導入の背景:全社DXが直面した「見えない巨大プロセス」という壁
1936年に創業し、1977年には世界で初めて「オフィス・オートメーション」を提唱したリコー。「機械にできることは機械に任せ、人はより創造的で人にしかできない仕事に注力する」という哲学は、約90年を経た今もなお受け継がれている。
こうした信念のもと、リコーは、2017年からDX推進を本格化。RPAやAIを活用したボトムアップの業務プロセス改革からスタートした。やがて、より大きな効果を求めてエンドツーエンドの業務プロセス改善としてリコー流BPMとなる組織横断的な「プロセスDX」へと活動を進化させ、2024年にはプロセス改革、IT、データガバナンスの機能を統合した「プロセス・IT・データ統括組織」を発足。全社を挙げて、データに基づいた業務改革へと舵を切った。
この変革をリードする田中氏は、キャリアの原点であるMFPの組込み開発と業務プロセス改革の共通点を次のように語る。
「MFPは、光学読み取り、デジタル画像処理、高速データ転送、ミクロン単位のトナー制御といった複数のプロセスが連動した、まさに”超複雑系システム”です。
これを長年の知恵と工夫、いわば人力のすり合わせ開発で作り上げてきました。

### 取り組む課題
• A. 提示文の「こうした信念のもと」で始まる段落を、主な事実を残したまま箇条書きにまとめてください。
• B. 提示文によると、リコーが世界で初めて「オフィス・オートメーション」を提唱したのは何年か。

### 資料
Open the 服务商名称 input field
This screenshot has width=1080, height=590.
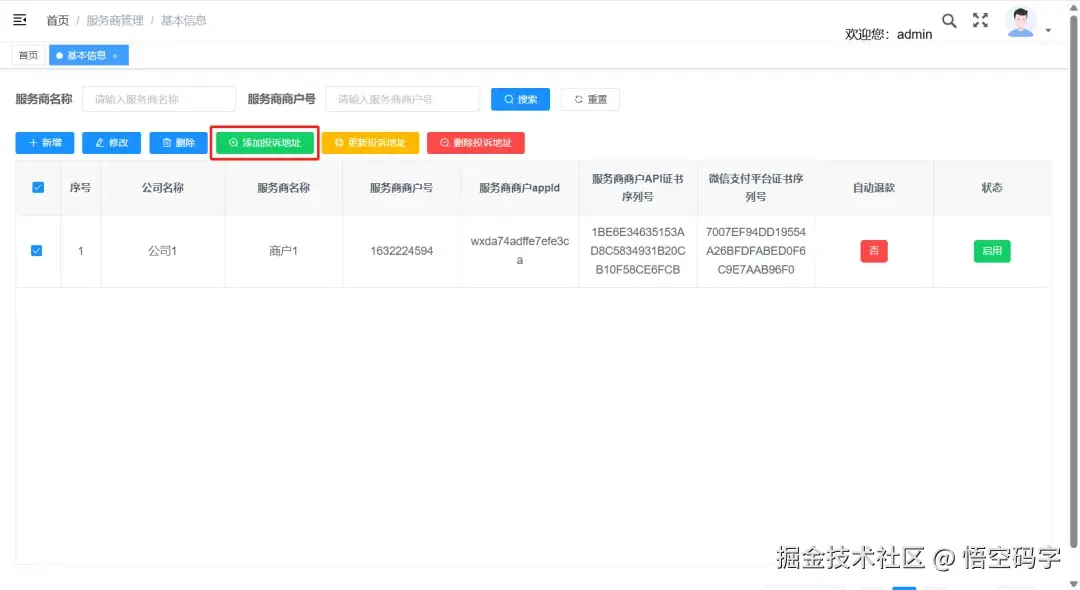tap(159, 98)

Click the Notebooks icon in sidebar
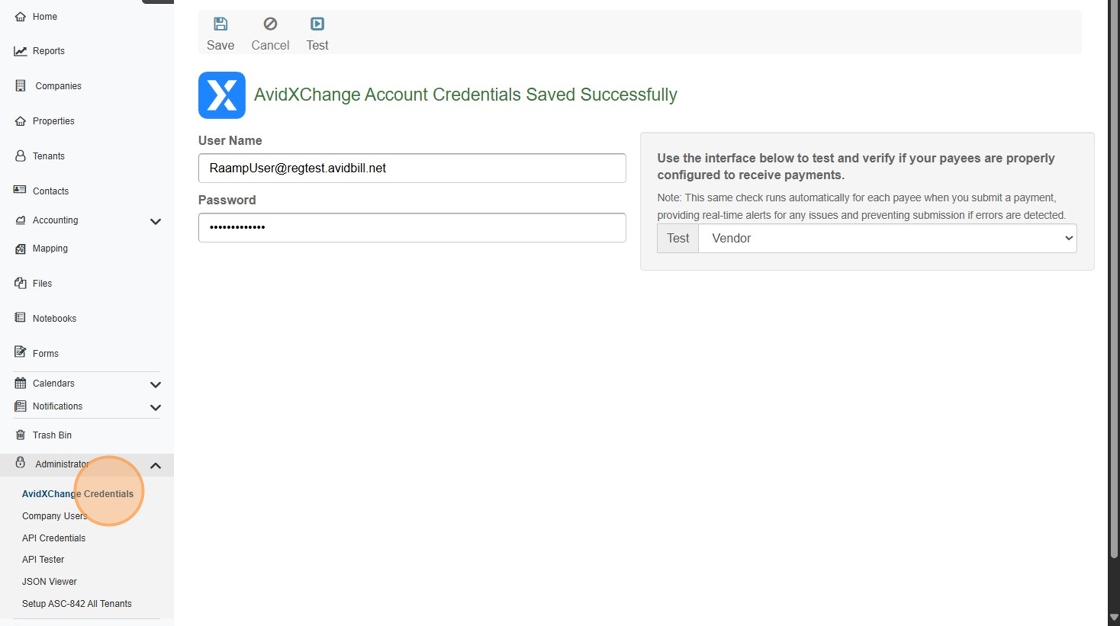[20, 318]
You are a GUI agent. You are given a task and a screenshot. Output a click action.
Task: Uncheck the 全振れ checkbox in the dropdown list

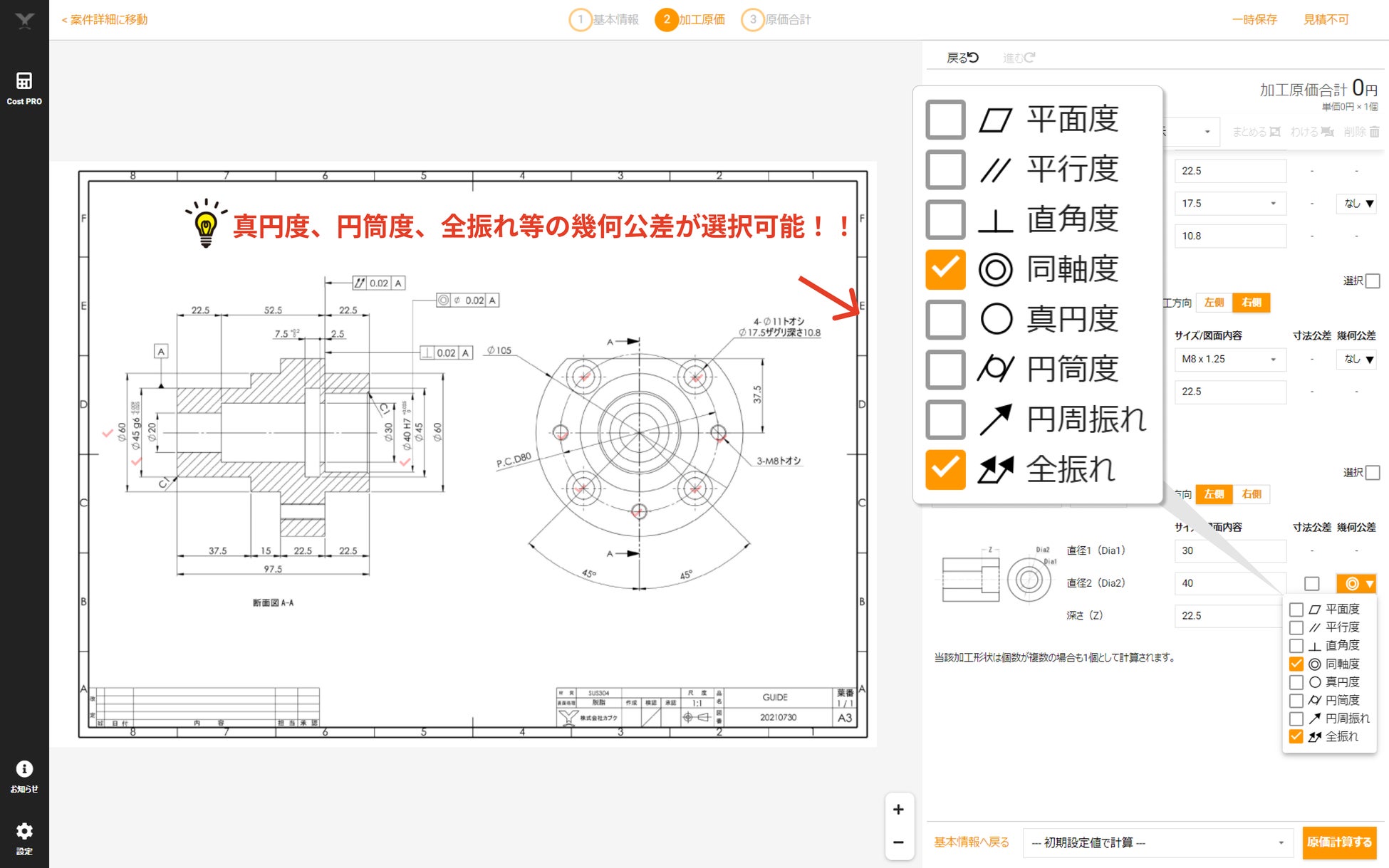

### 回答
• A.
- 2017年からDX推進を本格化し、RPAやAIを活用したボトムアップの業務プロセス改革から始めた。
- より大きな効果を求め、エンドツーエンドの業務プロセス改善として、リコー流BPMとなる組織横断的な「プロセスDX」へ活動を進化させた。
- 2024年に、プロセス改革・IT・データガバナンスの機能を統合した「プロセス・IT・データ統括組織」を発足させた。
- 全社を挙げて、データに基づく業務改革へと舵を切った。

• B. 1977年。